In our study group, postoperative variability in measured PI was associated with pelvic posture and lumbar alignment rather than behaving as a completely fixed value. ΔPI showed a weak positive correlation with postoperative PT (r = 0.329, p = 0.017) and postoperative SS (r = 0.381, p = 0.005), and a moderate negative correlation with postoperative LL (r = −0.423, p = 0.002) (Table 5). In an exploratory multivariate model using ΔPI as the dependent variable, higher postoperative PT remained independently associated with a larger ΔPI (B = 0.493; 95% CI 0.212 to 0.774; p = 0.001), whereas higher postoperative LL was associated with a smaller ΔPI (B = −0.384; 95% CI −0.567 to −0.201; p = 0.001) (R2 = 0.345; Table 6). These findings support interpreting postoperative PI changes within the broader spinopelvic chain, rather than as an isolated “predictor” of PI, especially considering the geometric linkage between PI, PT, and SS in standing radiographs. Consistent with this concept, Bederman et al. The relationships reported between PI and both LL and PT in patients with Scheuermann’s disease 17 and Nasto et al evaluated preoperative alignment parameters related to PI and LL in relation to the risk of postoperative joint kyphosis after posterior correction of Scheuermann’s kyphosis only. 22
This study has certain limitations.

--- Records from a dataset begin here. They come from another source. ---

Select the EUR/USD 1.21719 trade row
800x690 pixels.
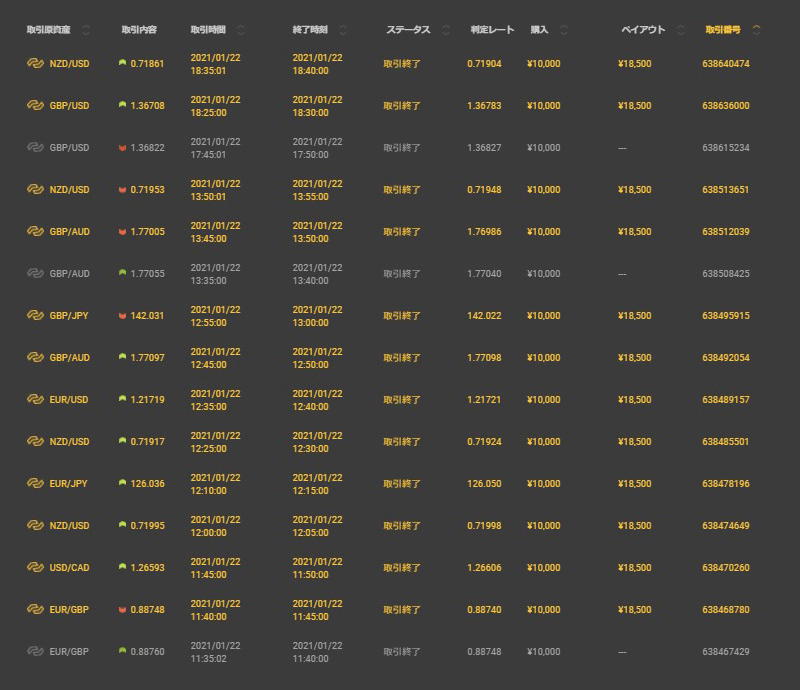(x=400, y=399)
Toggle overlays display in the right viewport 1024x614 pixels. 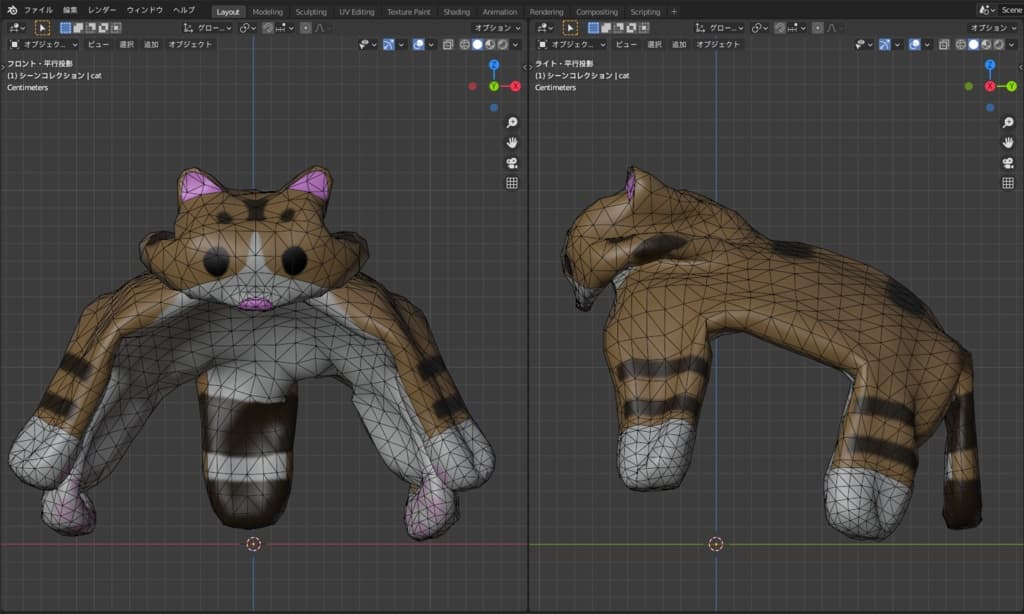(x=915, y=44)
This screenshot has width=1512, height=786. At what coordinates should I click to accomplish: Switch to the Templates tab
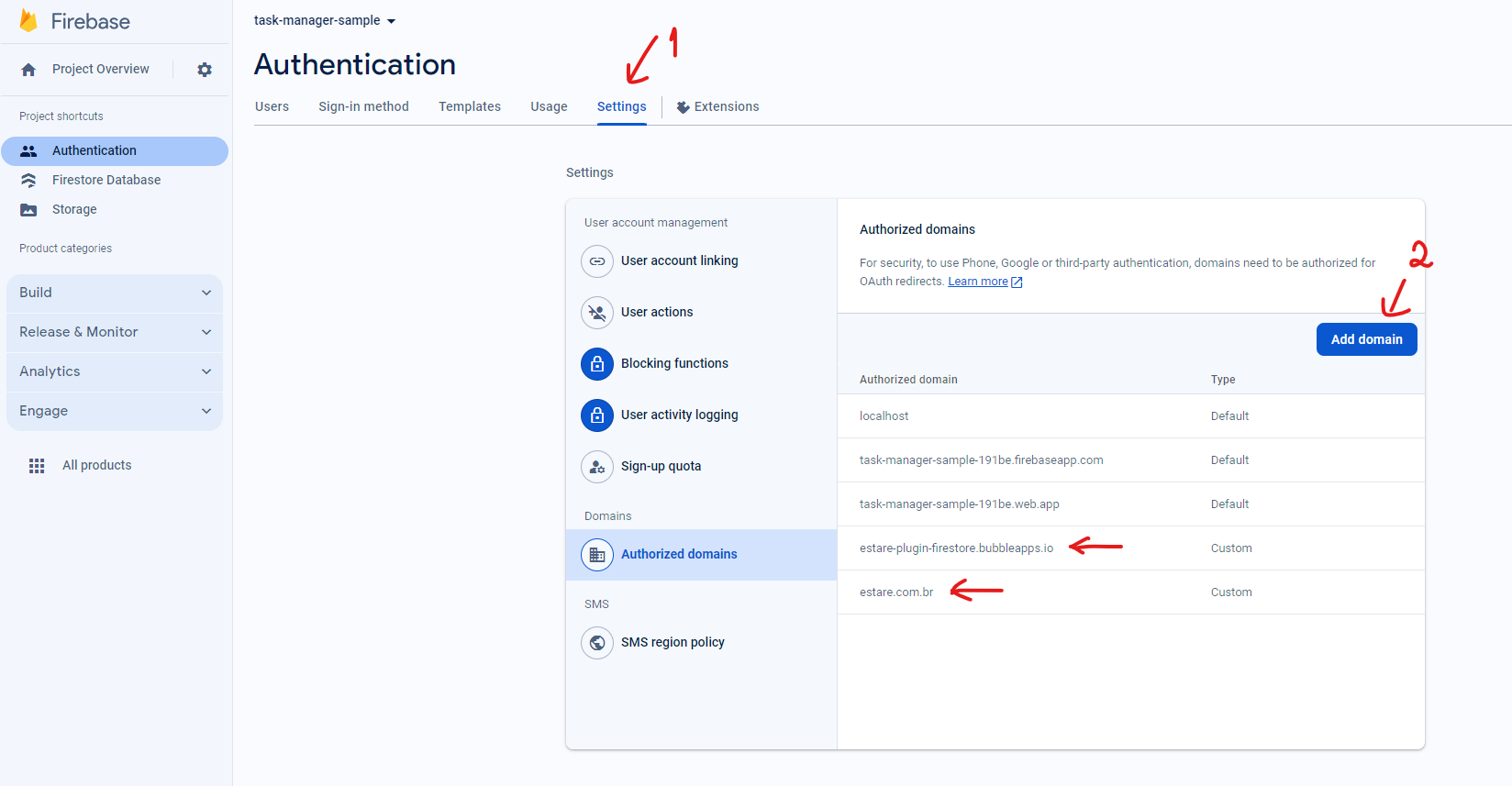click(x=470, y=106)
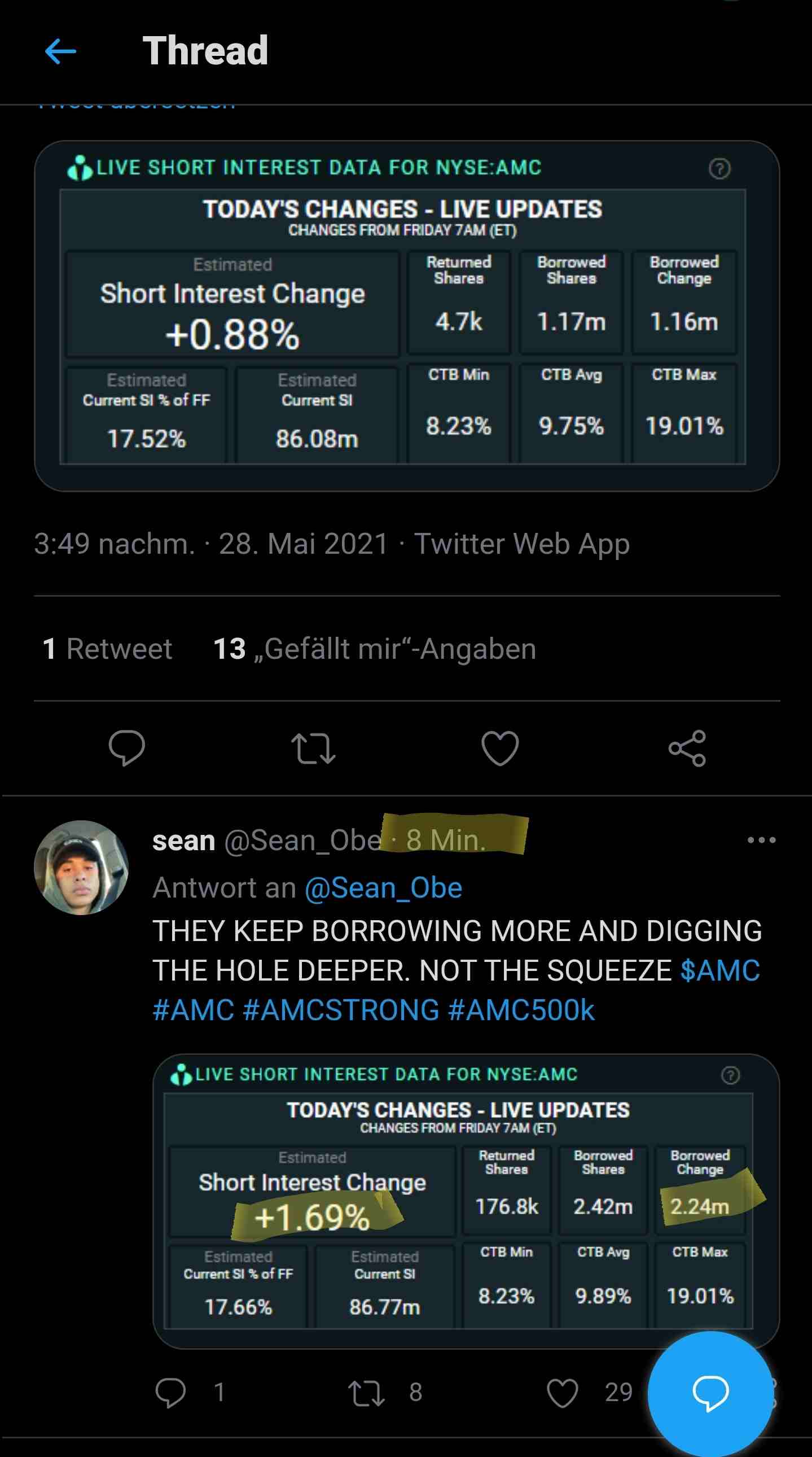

The retrospective design inherently carries the risk of selection bias, even though strict inclusion and exclusion criteria were applied. Additionally, the retrospective design limited the sample size to the current cohort. Furthermore, the follow-up period, while sufficient to evaluate short-to mid-term outcomes, may not fully demonstrate the long-term adaptations of pelvic incidence and sagittal balance. In addition, body mass index (BMI) data were not consistently available for the control group because the radiographs were obtained from an institutional screening database. Therefore, matching and comparison between groups with respect to BMI could not be performed and residual confounding related to body habitus cannot be excluded. These limitations should be considered when interpreting our results, and future prospective, multicenter studies with larger patient populations and longer follow-up are warranted.
Conclusion
Patients with thoracolumbar Scheuermann kyphosis demonstrated lower preoperative PI and SS values and showed a modest increase in radiographically measured PI during follow-up, whereas no significant PI change was observed in thoracic cases. Postoperative PI variability appeared to be associated with spinopelvic alignment and pelvic posture rather than definitive anatomical remodeling. These findings highlight the importance of comprehensive spinopelvic assessment during surgical planning and postoperative follow-up of Scheuermann kyphosis. Given the retrospective single-center design and relatively small sample size, the results should be interpreted as preliminary and hypothesis-generating rather than definitive evidence. Further prospective multicenter studies are required to confirm these observations.
Footnotes
Ethics Considerations
This study was approved by the Institutional Review Board of Sakarya University Faculty of Medicine (Approval No: E-71522473-050.01.04-285315). The study was conducted in accordance with the principles of the Declaration of Helsinki.
Consent to Participate
Written informed consent was obtained from all patients (or their legal guardians) prior to inclusion in the study.
Funding
The authors received no financial support for the research, authorship, and/or publication of this article.
Declaration of conflicting interests
The authors declared no potential conflicts of interest with respect to the research, authorship, and/or publication of this article.